Posted: Monday, 04 May 2009 10:00AM
We're Being Taken For A Ride
Steve Corbett Reporting
Monday, May 04, 2009
“Bob Reilly, please,” I said this morning at 9:29 when the nice woman at the Wilkes-Barre car lot answered the phone.
“He’s not in,” she said. “May I take your name and number and have him call you back?”
“When’s he coming in?” I asked.
“I’m not sure,” she said.
Neither am I.
And that’s the problem.
I called the lot last Friday morning at 10:26 and asked if they had any nice Caddies for sale.
The nice woman connected me with the nice salesman whose name and picture appear on the car dealership Web site.
“Bob Reilly,” he said, ready to please.
The problem is that taxpayers in Luzerne County want him to please them by working at the full-time job that voters elected him to do as the county clerk of courts. People expect him to be on the job during courthouse hours of operation.
That really is not too much to ask.
But Reilly wasn’t at his desk in the courthouse doing the people’s business on a busy end of the week workday. Instead he was hustling car sales so he might profit and make more money than most of his constituents.
Reilly promised to call “Corbett” at 5:05 on Friday afternoon so we could talk about whether he was ripping off the public trust.
He never called.
So not only is Reilly working elsewhere on taxpayer time but his word isn’t any good, either.
That’s not a good trait for a car salesman.
In the car business, success depends on trust.
So does good government.
The public trust is sacred and Reilly has violated the most important tenet in public service, where principles must matter more than personal profit.

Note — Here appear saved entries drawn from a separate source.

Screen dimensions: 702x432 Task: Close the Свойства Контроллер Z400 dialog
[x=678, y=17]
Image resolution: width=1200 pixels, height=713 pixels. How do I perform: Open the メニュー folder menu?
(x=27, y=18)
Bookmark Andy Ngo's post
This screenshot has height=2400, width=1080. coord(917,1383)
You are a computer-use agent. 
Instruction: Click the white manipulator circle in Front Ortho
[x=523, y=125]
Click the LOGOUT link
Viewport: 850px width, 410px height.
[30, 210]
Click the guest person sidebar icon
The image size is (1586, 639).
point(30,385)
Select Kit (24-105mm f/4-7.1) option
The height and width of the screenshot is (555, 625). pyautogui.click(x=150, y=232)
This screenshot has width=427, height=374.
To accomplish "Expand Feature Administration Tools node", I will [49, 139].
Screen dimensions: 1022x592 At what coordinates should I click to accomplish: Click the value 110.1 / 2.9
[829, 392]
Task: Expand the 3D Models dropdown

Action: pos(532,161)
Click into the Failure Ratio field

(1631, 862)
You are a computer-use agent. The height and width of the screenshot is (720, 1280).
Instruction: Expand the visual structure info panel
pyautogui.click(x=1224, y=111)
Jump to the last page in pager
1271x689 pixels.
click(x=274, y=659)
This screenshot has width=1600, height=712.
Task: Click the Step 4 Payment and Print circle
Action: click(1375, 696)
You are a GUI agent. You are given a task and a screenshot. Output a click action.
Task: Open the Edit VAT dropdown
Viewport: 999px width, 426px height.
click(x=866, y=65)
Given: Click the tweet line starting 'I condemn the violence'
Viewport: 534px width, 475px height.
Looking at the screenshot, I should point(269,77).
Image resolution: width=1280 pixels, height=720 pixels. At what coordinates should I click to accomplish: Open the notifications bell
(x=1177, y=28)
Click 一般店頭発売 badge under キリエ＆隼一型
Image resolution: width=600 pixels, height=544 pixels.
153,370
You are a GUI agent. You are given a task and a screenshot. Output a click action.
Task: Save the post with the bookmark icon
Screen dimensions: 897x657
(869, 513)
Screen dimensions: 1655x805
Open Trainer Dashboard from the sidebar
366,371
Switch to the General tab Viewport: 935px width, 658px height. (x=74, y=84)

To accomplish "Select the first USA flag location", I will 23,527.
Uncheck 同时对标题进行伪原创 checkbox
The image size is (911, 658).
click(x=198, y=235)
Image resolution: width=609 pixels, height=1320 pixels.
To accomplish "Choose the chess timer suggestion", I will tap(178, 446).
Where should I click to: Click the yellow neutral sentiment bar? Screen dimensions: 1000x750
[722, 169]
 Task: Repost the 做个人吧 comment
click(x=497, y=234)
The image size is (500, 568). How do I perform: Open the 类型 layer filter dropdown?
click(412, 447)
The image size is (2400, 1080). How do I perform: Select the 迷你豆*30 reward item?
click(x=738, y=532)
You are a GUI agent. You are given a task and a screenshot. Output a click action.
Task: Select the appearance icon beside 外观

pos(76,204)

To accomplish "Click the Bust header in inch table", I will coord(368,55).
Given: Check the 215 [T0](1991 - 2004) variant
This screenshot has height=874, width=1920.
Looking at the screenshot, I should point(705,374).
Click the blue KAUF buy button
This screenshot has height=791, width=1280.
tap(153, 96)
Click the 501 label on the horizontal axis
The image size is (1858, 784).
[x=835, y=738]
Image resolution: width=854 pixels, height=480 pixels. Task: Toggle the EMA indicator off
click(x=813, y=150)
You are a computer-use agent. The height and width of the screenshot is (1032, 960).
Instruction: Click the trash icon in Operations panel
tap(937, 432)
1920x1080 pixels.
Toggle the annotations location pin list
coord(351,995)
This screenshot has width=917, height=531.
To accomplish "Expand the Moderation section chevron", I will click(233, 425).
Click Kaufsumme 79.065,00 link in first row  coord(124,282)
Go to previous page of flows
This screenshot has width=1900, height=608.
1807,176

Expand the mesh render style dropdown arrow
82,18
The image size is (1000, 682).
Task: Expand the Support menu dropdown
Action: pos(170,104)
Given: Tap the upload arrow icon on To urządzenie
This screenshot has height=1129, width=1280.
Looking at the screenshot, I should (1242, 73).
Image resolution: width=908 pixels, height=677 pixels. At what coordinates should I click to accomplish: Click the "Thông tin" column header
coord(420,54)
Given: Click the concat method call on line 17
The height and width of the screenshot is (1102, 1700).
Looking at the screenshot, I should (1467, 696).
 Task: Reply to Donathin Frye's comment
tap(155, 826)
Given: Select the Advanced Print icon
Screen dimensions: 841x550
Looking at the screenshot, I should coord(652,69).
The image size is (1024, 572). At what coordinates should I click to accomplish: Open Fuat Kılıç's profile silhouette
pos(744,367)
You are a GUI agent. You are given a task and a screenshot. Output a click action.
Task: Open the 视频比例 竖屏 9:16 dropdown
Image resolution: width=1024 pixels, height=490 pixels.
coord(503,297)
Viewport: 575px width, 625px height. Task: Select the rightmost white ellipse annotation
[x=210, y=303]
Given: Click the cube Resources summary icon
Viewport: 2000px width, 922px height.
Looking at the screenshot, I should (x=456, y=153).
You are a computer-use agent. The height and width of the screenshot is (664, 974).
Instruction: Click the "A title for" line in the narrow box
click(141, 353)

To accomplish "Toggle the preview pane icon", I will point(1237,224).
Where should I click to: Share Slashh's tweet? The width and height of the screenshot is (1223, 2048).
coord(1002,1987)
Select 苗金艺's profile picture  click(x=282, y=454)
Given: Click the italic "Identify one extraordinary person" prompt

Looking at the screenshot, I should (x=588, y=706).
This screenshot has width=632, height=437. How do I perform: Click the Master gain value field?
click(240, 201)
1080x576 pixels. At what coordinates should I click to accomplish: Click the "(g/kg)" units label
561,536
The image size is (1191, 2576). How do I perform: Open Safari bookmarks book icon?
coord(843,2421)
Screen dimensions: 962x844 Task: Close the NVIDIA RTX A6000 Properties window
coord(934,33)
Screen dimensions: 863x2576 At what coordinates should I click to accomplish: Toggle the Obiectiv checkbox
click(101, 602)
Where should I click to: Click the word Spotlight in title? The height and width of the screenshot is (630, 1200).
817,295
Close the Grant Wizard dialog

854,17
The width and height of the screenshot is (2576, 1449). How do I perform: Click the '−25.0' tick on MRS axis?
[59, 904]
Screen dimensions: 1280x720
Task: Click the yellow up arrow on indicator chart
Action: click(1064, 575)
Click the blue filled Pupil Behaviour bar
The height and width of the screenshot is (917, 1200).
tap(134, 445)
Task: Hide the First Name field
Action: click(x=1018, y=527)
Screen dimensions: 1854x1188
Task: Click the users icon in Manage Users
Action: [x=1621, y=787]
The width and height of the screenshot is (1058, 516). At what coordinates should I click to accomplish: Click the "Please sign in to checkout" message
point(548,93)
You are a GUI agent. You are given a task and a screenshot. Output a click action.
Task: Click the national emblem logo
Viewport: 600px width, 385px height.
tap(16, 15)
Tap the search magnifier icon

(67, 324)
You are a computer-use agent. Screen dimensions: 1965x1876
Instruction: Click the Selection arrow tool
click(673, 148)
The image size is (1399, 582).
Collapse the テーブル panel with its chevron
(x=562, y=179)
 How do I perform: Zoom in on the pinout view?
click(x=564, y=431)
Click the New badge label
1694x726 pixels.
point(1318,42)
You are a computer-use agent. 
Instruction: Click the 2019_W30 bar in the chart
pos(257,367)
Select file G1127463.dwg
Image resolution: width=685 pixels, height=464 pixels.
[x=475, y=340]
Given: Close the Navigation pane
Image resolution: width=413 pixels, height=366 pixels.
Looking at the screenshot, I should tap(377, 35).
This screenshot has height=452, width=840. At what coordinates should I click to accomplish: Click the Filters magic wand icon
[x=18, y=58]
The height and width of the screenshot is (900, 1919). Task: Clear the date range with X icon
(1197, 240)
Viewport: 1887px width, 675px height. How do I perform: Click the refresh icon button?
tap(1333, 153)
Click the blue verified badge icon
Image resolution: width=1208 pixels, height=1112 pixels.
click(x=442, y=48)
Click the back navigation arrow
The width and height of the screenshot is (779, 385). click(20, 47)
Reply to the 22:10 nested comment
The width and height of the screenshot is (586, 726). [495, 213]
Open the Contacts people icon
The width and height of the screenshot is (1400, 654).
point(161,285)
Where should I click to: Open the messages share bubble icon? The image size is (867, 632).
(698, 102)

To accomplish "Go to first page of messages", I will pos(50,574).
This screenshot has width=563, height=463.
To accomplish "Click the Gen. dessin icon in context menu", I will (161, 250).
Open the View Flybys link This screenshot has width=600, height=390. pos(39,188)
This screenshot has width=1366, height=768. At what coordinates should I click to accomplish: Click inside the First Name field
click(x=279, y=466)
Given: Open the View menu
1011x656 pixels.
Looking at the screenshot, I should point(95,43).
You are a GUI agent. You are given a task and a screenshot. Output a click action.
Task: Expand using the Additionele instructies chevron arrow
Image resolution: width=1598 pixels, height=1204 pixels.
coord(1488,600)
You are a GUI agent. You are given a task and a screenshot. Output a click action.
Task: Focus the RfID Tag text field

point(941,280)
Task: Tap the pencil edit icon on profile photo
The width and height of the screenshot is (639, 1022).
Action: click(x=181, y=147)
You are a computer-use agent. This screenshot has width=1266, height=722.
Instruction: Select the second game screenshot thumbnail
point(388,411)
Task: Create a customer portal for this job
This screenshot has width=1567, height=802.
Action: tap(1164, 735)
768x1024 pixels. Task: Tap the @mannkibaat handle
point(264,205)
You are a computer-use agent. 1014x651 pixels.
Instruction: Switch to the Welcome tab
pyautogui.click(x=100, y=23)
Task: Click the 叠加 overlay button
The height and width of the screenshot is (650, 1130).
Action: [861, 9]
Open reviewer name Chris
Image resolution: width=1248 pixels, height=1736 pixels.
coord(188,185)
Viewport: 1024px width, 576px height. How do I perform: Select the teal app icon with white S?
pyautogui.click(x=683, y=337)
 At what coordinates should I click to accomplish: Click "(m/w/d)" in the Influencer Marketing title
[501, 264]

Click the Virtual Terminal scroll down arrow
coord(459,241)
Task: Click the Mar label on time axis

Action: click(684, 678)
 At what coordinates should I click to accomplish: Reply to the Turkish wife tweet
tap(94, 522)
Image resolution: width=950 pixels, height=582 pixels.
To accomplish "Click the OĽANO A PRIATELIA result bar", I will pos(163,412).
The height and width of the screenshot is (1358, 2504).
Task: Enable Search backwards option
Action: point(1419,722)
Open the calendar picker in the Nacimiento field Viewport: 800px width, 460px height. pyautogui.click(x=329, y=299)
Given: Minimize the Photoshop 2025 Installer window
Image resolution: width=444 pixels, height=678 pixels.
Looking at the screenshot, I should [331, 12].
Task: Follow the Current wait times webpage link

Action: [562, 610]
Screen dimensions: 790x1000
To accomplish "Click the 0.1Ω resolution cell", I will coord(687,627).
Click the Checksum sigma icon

Reilly knows how hard it is to run a county office. That’s supposedly why he filed a law suit against the county and publically demanded more workers to help him do what he was elected to do.
But he was probably selling cars at the same time.
Reilly also was selling the people a bill of goods.
On Friday’s show, one of Reilly’s cousins called to defend him, saying that Reilly was working the two jobs because he was putting his kids through college. Another cousin, Luzerne County Commissioner Greg Skrepenak, did not call the show, by the way.
Too many people in Northeastern Pennsylvania have to work more than one job to make ends meet.
And Reilly is entitled to do whatever he needs to do to maintain his family comfort zone.
But he must do it on his own time, not on ours.
Reilly can work nights and weekends at the car lot. But he must work days at the courthouse.
The people are entitled to have him on the scene to help in whatever way he can. The people are paying his salary and for his health benefits. He must be held to the same standard as the average county worker who must ask for permission for time off.
And, if Reilly works nights and weekends at the courthouse, he must prove that to us.
The county maintains a card check for people who must come into work after normal office hours. We need to see those records. We must document whether Reilly has put in extra hours when the people’s business is officially finished for the day.
Good public servants know that the people’s business never ends. True public service is more than a full-time job. And if Reilly doesn’t like the required workload, he can go sell cars around the clock.
Talk of honest services is much in the news these days. It’s time for elected row officers like Reilly to get off the merry-go-round and put in an honest day’s work for an honest day’s pay.
If not, somebody better call the cops.
Because law enforcement never sleeps.